From the listing below, set down exactly the lines between the one holding "Select the grey Haas bar" and the one holding "Viewport: 1024px width, 411px height.", inclusive. No other line is wanted.

## Data for this task
==*==

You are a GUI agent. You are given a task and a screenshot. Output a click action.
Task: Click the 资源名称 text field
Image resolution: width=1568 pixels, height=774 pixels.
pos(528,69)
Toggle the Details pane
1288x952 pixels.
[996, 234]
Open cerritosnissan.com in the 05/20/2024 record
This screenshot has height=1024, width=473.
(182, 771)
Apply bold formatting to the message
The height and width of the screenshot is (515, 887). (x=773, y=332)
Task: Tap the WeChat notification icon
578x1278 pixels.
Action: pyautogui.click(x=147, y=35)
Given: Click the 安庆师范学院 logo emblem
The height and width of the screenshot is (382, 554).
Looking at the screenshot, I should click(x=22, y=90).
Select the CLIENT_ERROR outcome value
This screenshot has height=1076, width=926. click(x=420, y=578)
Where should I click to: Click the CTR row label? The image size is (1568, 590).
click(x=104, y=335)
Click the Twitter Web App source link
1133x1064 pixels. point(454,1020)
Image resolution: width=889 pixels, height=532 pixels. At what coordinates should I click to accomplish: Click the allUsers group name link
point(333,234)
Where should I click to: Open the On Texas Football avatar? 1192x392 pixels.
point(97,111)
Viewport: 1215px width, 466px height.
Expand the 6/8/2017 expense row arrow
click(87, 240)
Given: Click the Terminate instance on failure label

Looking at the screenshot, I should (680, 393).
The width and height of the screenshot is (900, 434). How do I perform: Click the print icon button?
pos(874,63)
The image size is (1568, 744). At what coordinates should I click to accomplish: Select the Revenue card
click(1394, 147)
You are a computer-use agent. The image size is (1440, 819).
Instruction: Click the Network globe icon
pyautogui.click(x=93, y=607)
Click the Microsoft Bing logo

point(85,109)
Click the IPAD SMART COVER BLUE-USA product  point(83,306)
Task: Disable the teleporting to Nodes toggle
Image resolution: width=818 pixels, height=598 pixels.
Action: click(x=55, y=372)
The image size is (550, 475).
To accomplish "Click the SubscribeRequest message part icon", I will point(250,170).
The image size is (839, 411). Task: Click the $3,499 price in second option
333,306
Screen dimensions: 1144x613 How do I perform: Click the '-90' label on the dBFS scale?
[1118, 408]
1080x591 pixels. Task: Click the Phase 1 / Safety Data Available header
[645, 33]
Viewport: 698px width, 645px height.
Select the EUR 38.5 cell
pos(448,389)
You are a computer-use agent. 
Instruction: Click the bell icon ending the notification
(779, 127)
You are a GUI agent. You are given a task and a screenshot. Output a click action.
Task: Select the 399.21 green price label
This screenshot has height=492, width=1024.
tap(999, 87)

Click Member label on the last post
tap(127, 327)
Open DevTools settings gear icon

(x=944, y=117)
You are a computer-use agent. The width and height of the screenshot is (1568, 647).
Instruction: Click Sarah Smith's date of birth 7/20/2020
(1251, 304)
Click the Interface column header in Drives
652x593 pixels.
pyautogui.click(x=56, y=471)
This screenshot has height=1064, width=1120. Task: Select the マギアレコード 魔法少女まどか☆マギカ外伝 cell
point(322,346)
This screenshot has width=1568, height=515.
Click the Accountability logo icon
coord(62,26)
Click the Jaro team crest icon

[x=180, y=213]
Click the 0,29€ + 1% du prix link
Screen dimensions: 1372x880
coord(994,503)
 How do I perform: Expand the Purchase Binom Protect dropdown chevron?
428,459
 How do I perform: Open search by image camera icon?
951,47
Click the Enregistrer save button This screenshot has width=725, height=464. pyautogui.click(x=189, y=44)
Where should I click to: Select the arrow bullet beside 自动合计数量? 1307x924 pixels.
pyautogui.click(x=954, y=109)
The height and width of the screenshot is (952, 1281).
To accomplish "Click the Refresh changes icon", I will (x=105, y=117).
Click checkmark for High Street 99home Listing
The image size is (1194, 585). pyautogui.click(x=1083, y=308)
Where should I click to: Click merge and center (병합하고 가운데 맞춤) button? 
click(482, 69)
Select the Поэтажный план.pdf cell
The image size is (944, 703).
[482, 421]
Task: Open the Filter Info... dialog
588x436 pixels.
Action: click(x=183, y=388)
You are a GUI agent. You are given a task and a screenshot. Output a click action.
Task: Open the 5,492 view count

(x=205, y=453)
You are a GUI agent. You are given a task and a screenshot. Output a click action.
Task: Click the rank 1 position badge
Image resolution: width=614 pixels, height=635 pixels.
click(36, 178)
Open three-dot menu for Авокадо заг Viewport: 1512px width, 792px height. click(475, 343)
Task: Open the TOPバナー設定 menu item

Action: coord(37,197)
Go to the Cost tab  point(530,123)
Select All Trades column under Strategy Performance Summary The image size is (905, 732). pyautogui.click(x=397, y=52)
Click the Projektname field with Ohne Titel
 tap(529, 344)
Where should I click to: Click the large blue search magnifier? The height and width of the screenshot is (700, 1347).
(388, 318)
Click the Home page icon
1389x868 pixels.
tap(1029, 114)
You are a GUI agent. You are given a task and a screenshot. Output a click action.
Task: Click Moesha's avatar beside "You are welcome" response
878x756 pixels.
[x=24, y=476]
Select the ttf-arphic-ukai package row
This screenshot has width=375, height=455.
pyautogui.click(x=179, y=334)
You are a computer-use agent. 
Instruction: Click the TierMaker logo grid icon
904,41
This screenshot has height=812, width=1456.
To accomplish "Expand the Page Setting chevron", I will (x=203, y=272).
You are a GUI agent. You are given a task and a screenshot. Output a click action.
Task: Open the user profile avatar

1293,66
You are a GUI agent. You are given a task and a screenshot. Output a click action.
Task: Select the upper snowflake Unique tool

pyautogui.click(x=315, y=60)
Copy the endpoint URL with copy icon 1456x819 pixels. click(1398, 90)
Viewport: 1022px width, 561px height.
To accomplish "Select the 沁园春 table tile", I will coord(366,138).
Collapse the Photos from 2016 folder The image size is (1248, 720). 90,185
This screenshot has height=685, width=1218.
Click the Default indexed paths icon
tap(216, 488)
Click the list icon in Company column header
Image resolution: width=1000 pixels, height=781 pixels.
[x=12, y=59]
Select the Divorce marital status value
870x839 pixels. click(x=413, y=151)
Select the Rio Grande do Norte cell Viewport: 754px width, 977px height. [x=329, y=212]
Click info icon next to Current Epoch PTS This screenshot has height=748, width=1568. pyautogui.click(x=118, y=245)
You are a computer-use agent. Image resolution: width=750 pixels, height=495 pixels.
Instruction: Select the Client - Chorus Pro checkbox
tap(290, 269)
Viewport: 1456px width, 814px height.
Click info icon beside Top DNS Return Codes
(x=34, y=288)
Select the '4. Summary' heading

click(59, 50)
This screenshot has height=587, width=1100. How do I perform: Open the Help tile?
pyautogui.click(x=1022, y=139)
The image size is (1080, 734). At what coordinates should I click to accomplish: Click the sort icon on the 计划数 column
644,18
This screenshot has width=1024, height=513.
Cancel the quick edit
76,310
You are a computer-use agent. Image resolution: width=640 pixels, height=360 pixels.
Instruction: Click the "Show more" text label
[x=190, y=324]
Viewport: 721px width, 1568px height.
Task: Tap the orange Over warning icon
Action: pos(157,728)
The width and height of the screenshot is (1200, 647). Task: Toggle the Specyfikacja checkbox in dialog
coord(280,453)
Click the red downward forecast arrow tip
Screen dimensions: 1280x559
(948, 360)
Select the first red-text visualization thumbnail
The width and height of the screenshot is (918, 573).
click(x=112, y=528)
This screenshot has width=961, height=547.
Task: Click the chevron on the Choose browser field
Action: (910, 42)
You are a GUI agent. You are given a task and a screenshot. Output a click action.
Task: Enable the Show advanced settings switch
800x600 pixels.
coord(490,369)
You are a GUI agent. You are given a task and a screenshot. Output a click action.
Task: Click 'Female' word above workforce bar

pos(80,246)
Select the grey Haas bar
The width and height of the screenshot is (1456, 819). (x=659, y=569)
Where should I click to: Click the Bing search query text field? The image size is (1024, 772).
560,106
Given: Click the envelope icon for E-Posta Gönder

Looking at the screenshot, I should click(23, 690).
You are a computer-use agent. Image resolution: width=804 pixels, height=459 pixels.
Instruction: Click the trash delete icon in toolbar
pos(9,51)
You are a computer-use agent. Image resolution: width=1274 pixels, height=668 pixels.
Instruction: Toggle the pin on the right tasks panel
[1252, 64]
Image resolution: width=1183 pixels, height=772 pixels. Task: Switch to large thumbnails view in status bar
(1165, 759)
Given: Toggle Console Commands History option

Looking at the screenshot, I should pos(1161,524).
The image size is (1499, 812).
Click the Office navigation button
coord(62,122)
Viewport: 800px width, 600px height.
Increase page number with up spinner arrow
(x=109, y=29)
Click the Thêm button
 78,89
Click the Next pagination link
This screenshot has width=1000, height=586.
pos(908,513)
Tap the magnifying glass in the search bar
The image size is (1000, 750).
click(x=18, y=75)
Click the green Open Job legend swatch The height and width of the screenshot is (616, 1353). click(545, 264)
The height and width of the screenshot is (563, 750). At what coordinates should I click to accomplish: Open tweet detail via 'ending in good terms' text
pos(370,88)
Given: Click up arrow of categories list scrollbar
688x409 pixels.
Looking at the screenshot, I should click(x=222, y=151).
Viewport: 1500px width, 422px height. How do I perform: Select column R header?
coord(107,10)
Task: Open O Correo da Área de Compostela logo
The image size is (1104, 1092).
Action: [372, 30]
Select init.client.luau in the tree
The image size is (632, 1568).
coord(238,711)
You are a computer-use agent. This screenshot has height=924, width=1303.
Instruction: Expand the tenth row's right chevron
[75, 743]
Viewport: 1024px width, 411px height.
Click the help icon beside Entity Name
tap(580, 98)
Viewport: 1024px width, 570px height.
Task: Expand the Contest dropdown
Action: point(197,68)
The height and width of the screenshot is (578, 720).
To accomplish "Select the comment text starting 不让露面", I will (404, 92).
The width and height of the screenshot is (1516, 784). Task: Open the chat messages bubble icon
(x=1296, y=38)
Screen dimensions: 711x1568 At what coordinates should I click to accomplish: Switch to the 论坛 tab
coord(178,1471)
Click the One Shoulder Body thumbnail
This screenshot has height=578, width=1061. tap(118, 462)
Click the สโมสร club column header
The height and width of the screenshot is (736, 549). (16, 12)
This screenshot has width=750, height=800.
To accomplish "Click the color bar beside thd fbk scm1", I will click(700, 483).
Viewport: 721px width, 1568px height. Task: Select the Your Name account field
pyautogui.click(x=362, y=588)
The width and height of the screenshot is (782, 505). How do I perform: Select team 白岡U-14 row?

==*==

## Task response
Select the grey Haas bar
The width and height of the screenshot is (1456, 819). (x=659, y=569)
Where should I click to: Click the Bing search query text field? The image size is (1024, 772).
560,106
Given: Click the envelope icon for E-Posta Gönder

Looking at the screenshot, I should click(23, 690).
You are a computer-use agent. Image resolution: width=804 pixels, height=459 pixels.
Instruction: Click the trash delete icon in toolbar
pos(9,51)
You are a computer-use agent. Image resolution: width=1274 pixels, height=668 pixels.
Instruction: Toggle the pin on the right tasks panel
[1252, 64]
Image resolution: width=1183 pixels, height=772 pixels. Task: Switch to large thumbnails view in status bar
(1165, 759)
Given: Toggle Console Commands History option

Looking at the screenshot, I should pos(1161,524).
The image size is (1499, 812).
Click the Office navigation button
coord(62,122)
Viewport: 800px width, 600px height.
Increase page number with up spinner arrow
(x=109, y=29)
Click the Thêm button
 78,89
Click the Next pagination link
This screenshot has width=1000, height=586.
pos(908,513)
Tap the magnifying glass in the search bar
The image size is (1000, 750).
click(x=18, y=75)
Click the green Open Job legend swatch The height and width of the screenshot is (616, 1353). click(545, 264)
The height and width of the screenshot is (563, 750). At what coordinates should I click to accomplish: Open tweet detail via 'ending in good terms' text
pos(370,88)
Given: Click up arrow of categories list scrollbar
688x409 pixels.
Looking at the screenshot, I should click(x=222, y=151).
Viewport: 1500px width, 422px height. How do I perform: Select column R header?
coord(107,10)
Task: Open O Correo da Área de Compostela logo
The image size is (1104, 1092).
Action: [372, 30]
Select init.client.luau in the tree
The image size is (632, 1568).
coord(238,711)
You are a computer-use agent. This screenshot has height=924, width=1303.
Instruction: Expand the tenth row's right chevron
[75, 743]
Viewport: 1024px width, 411px height.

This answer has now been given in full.